Ever get the feeling that many of the digital marketing tactics effective in the past—even a year ago—no longer work as well as they used to? You’re not alone.
Keyword research, solid on-page SEO, and sharing content across the most popular social networks is still essential. But those and other established digital marketing practices are no longer enough to make your blog posts or other content stand out.
With an estimated 2.7 million new blog posts written every day, it’s getting progressively harder to stand out. Your audience only has so much attention to divide among all the potentially valuable and interesting bits of online content.

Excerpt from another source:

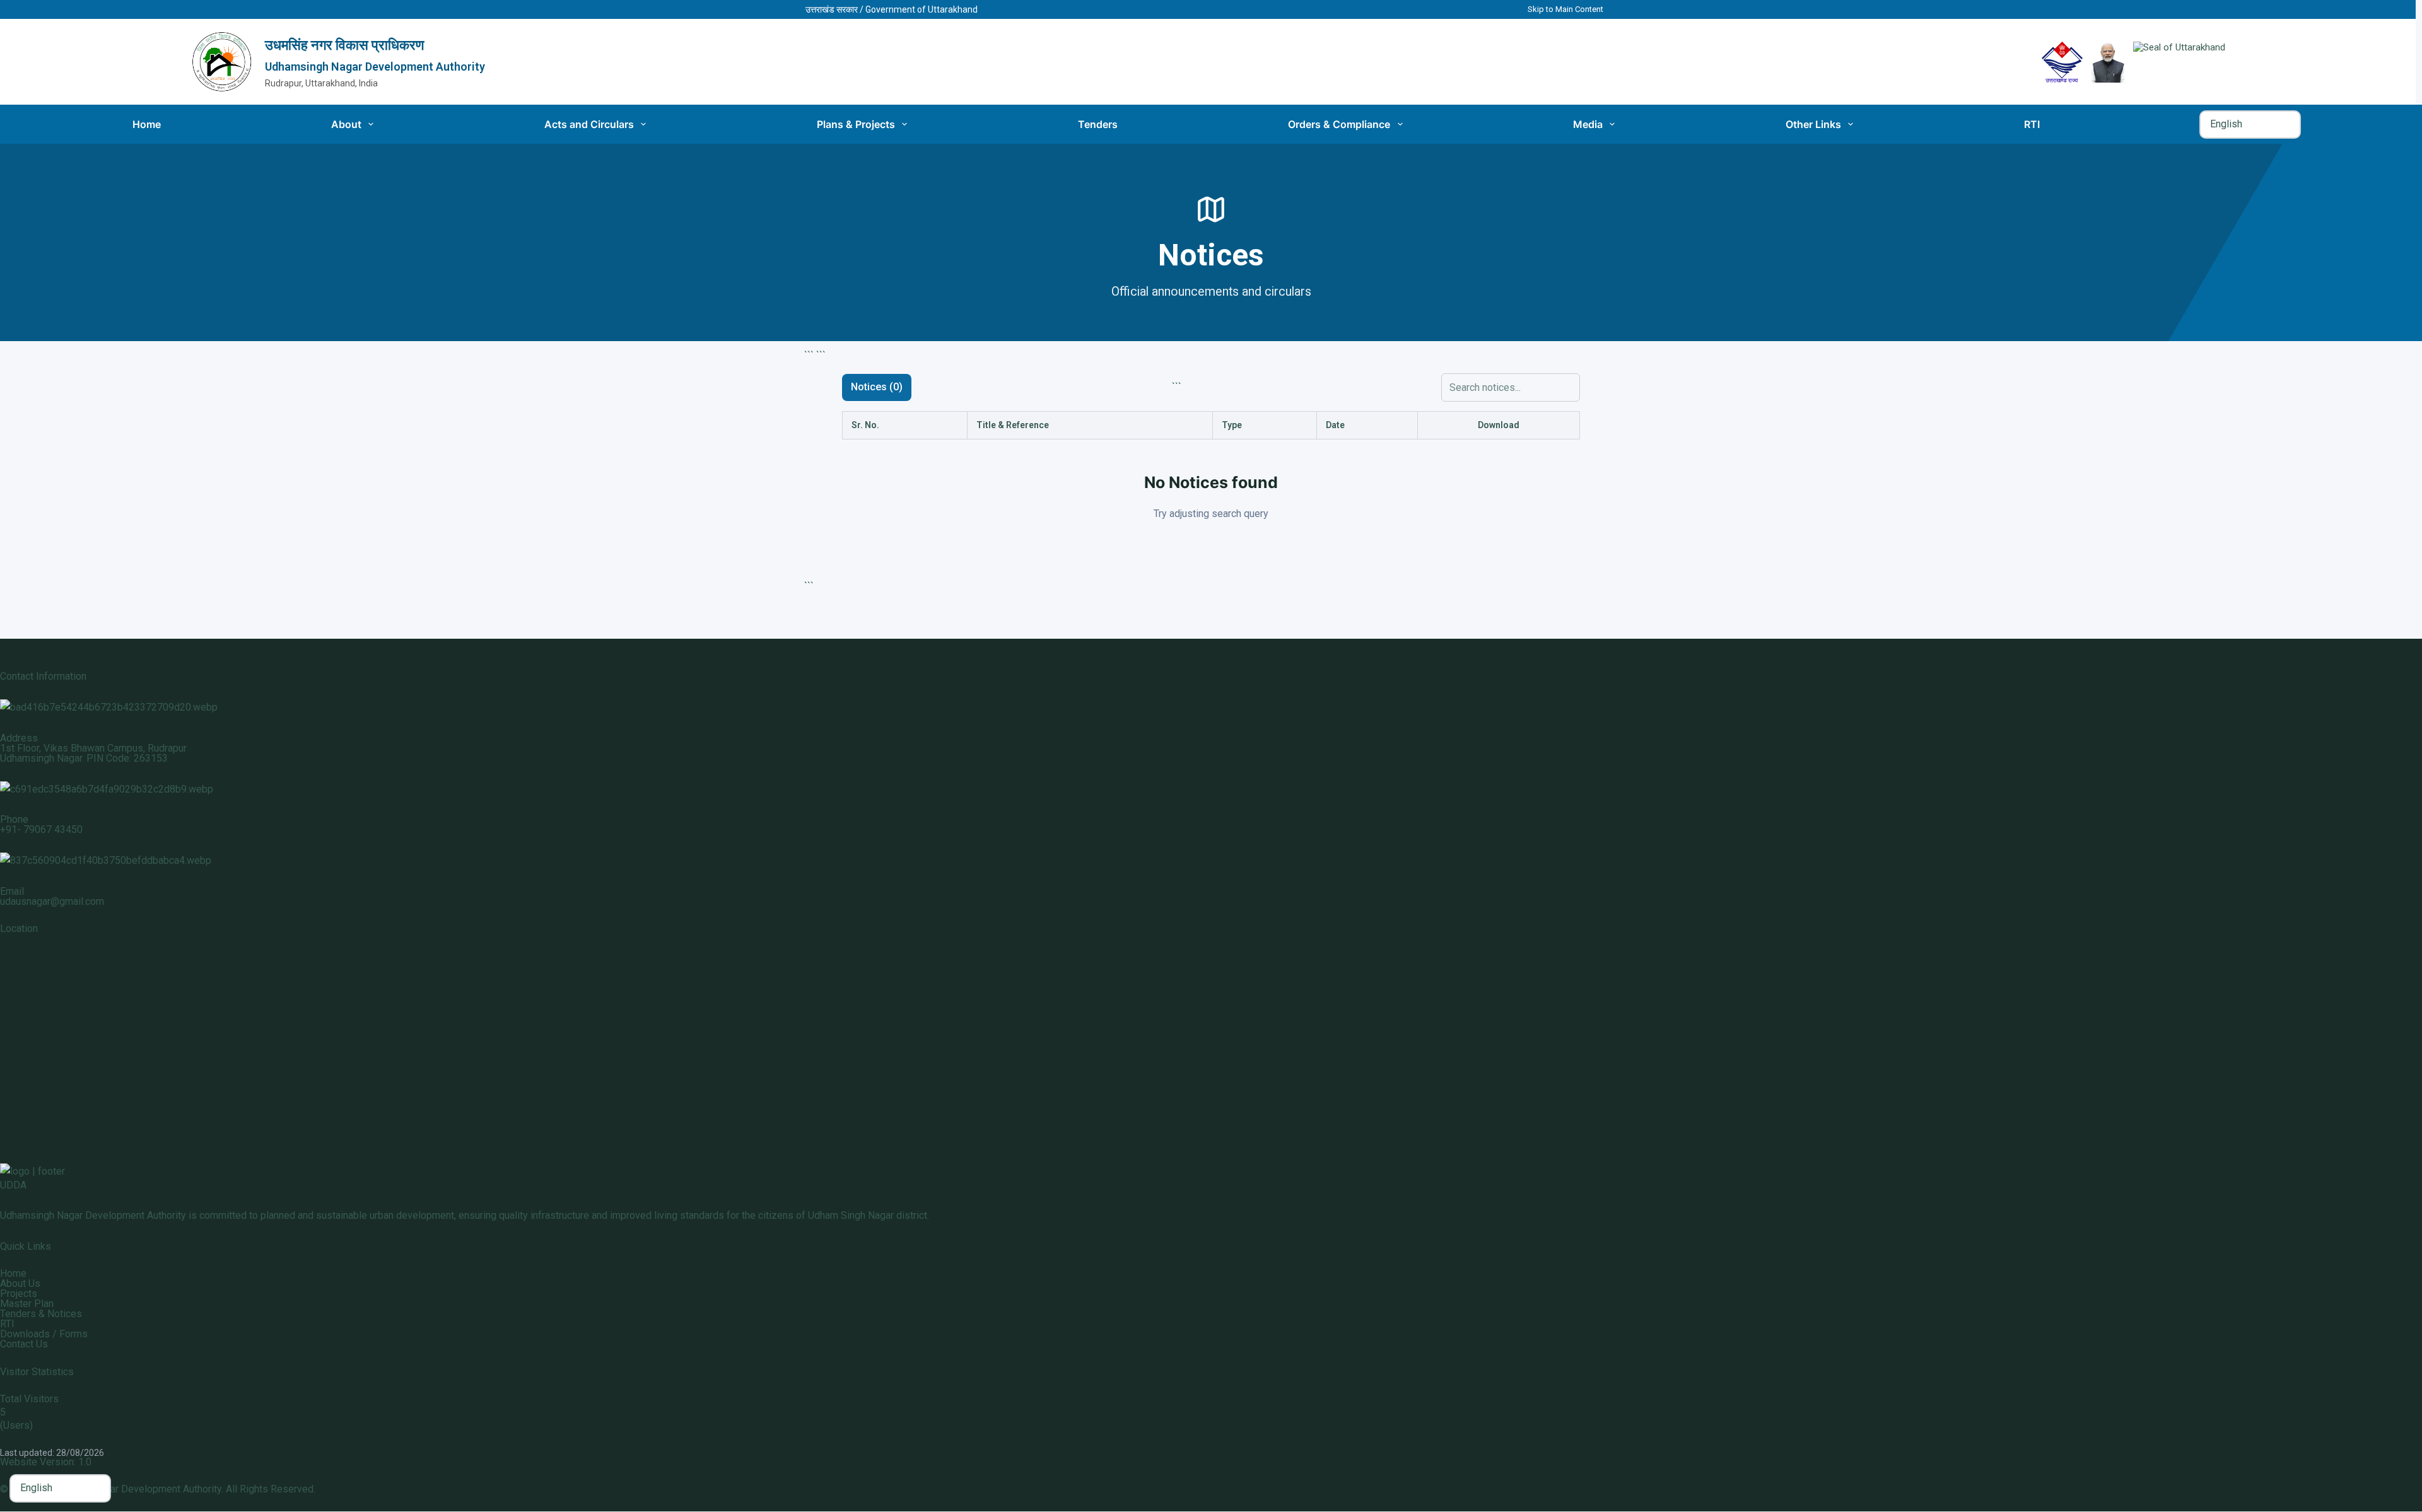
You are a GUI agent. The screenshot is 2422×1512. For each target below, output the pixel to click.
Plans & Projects (856, 124)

What to do? This question was raised at a digital marketing roundtable discussion in Minneapolis recently. Here are three tactics the panel of experts recommend starting or doing more of for digital marketing success this year and next.
Show and Tell: Use More Video Marketing
Video is more engaging than text. Video content is also easier to consume, particularly on mobile devices. Blog posts with videos draw more traffic. And video content is great for SEO.
While its worthwhile investing in quality video content to protect your brand image, costs have come down. Powerful yet simple online video creation and editing tools enable even marketers without video expertise to create engaging content.
But keep it short. On average, 53% of viewers will watch a 90-second video to its conclusion, but the rate generally declines for longer videos.
You Can’t Buy Love, But You Can Buy Reach: Use Social Media Advertising
People have been writing for at least a couple of years now that organic social media reach (particularly on Facebook) is dead. “Dead” in this case (as is most often true) is an overstatement; brands that take the time to build a relevant, engaged following, and create share-worthy content, can still drive significant traffic through organic social.
But reach has certainly been curtailed. It’s not just that social networks want to sell ads. As with the explosion of blog content, the volume of brand social media updates has grown dramatically over the past few years as well. This combination makes it unquestionably harder to get noticed.
Fortunately, social media advertising is still affordable for most businesses. And it’s highly targetable; ads and content can be shown to your ideal audience based on location, job role, employer size, and several other factors.
Be the Match: Write 10X Content
The term “10x content” was coined by Rand Fishkin. In his words:
“10x content…is the idea that, because of content saturation, content overload, the idea that there’s just so much in our streams and standing out is so hard, we can’t just say, ‘Hey, I want to be as good as the top 10 people in the search results for this particular keyword term or phrase.’ We have to say, ‘How can I create something 10 times better than what any of these folks are currently doing?’ That’s how we stand out.”
Creating content that is ten times better than the current top result on Google for any popular (or even sort of popular) search phrase isn’t easy. It has to be comprehensive, unique, insightful, data-supported, attractively presented, and in Rand’s words, “useful, interesting, and remarkable.”
It can easily take 30-40 hours to produce a piece of 10x content. And even then, you may have to “do this 5 to 10 times before you have one hit.” Granted, the payoff for nailing it can be significant. But you’ll need to place a big bet, more than once, before you’re likely to hit that jackpot.
What do all three of these tactics have in common? They are expensive. What these experts are saying is that the days of cheap and easy traffic are coming to an end. Whether in time, talent, or targeting (ads), you’re going to have to pay.
Content has become nearly infinite: every day, there are more than two million blog posts written, 864,000 hours of video uploaded to YouTube, and 294 billion emails sent. But the time attention of prospective content consumers is limited. And scarcity increases cost.
So it seems as though in 2017, standing out means paying up.
What do you think?
How much time did it take to write this post? Do you think it’s a 10x content?
Thanks for sharing!
Hi Alejandro – couple of hours and no, not 10x content. But hopefully it inspires a few ideas anyway. 🙂
The content with in-depth research data stands out in the crowd. The online content sharing becomes easy so bloggers are dumping low-quality content without working the quality. This is what creates a problem for readers. They find low-quality content everywhere so the trust factors of the blog content go down.
Your reader will engage on your blog only when they find value in it. Without proper information and authority linking to justify your data, the content becomes a bunch of words which no one wants to read or share.
If you really want your content to get shared on the web then understand the topic deeply. Know everything about that industry. Collect information about the topic and create a doc where you will list all the data. After that begin the writing. This time you will have sufficient data to convey your message.
Thank you
Very true, Vamsi. It takes work (money or time) to rise to the top, but the incredible volume of content being produced means a page can’t rank well without that investment.